Metegol’s villain Parpados is not alone — he has brought with him an entire team of professional players ready to beat the hell out of the townsfolk makeshift-home team.

The hero in Metegol is Amadeo, a young boy who works as a janitor at the town’s rundown bar. There is a metegol machine at the back, forgotten by almost everyone except Amadeo, who’s a champion player in his own right. On the emotional side of things there’s Laura, a manga-style, wide-eyed young girl Amadeo is secretly in love with.

It’s war when Parpados comes a-callin’, declaring he’s ready to dig deep into his pockets to buy off the entire town and have it all demolished to build a high-tech city that will make tech geeks beam with pride. Young and small as he is, Amadeo is the only one who decides it’s time to join forces, to coalesce and form a team to vanquish the unbeatable Parpados and his army of thugs. Amadeo puts together an odd assortment of players — the town’s elderly priest, a couple of drunkards, a few neighbours who’ve never before kicked ball, and himself, ready to beat the hell out of Parpados and his team before the eyes of the whole town — and stop the bar and his beloved metegol from going the way of the demolition crew.
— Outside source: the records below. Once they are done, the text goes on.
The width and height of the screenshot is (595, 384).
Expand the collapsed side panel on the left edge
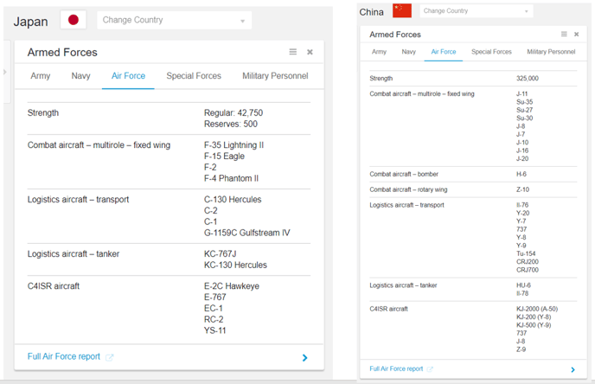4,72
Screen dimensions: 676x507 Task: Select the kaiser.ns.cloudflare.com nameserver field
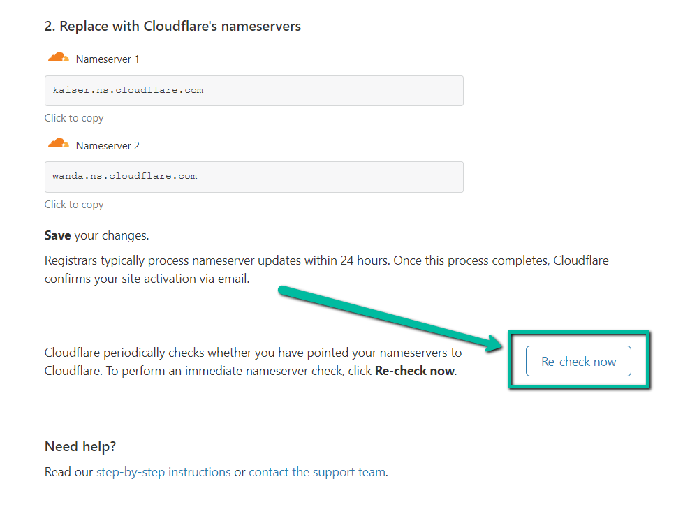coord(254,91)
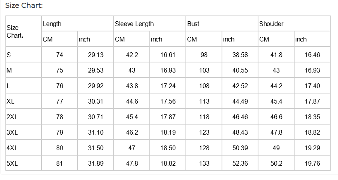Click the 78 length CM cell
The height and width of the screenshot is (180, 338).
(60, 117)
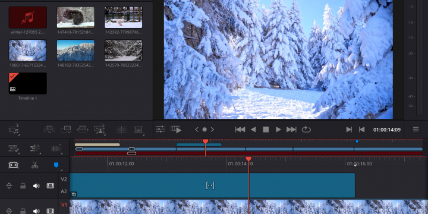Select the muted winter-127055 audio clip
This screenshot has width=428, height=214.
(27, 17)
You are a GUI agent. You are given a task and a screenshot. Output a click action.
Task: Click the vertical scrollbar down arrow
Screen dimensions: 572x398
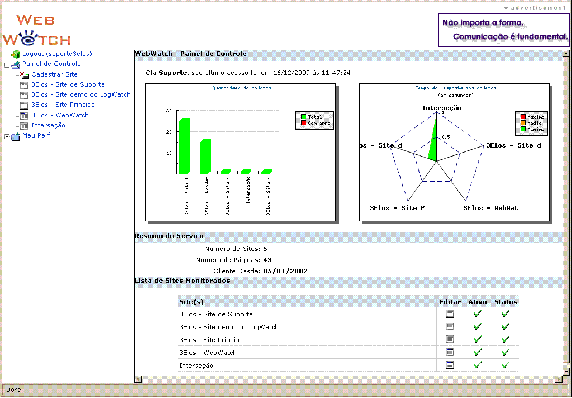(566, 371)
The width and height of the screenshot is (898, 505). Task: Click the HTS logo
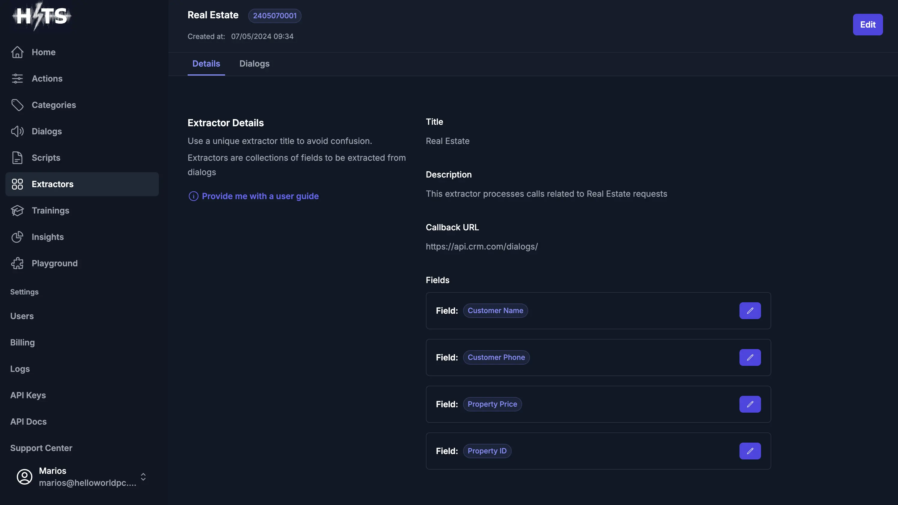41,16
Sound simple? It is not. And this is precisely what lays at the core of Metegol — about ninety percent of the movie hinges around this all-or-nothing game between townsfolk and villainous out-of-towners, and this is the pattern Campanella already followed in his successful if controversial Luna de Avellaneda (2004). You see, Campanella seems to have this penchant for the old traditions of a barrio, for the things that may be lost in the name of technological advance. He is, in fact, a strong believer in those values, somebody who will carry the torch of good old traditions as opposed to all-pervading change. This is what irked Campanella’s detractors at the time — Luna de Avellaneda’s narrative was perfectly choreographed, but at the heart of it there was a tearjerker of a story. Mind you, the Metegol story and moral follow the same pattern, so expect a good deal of controversy.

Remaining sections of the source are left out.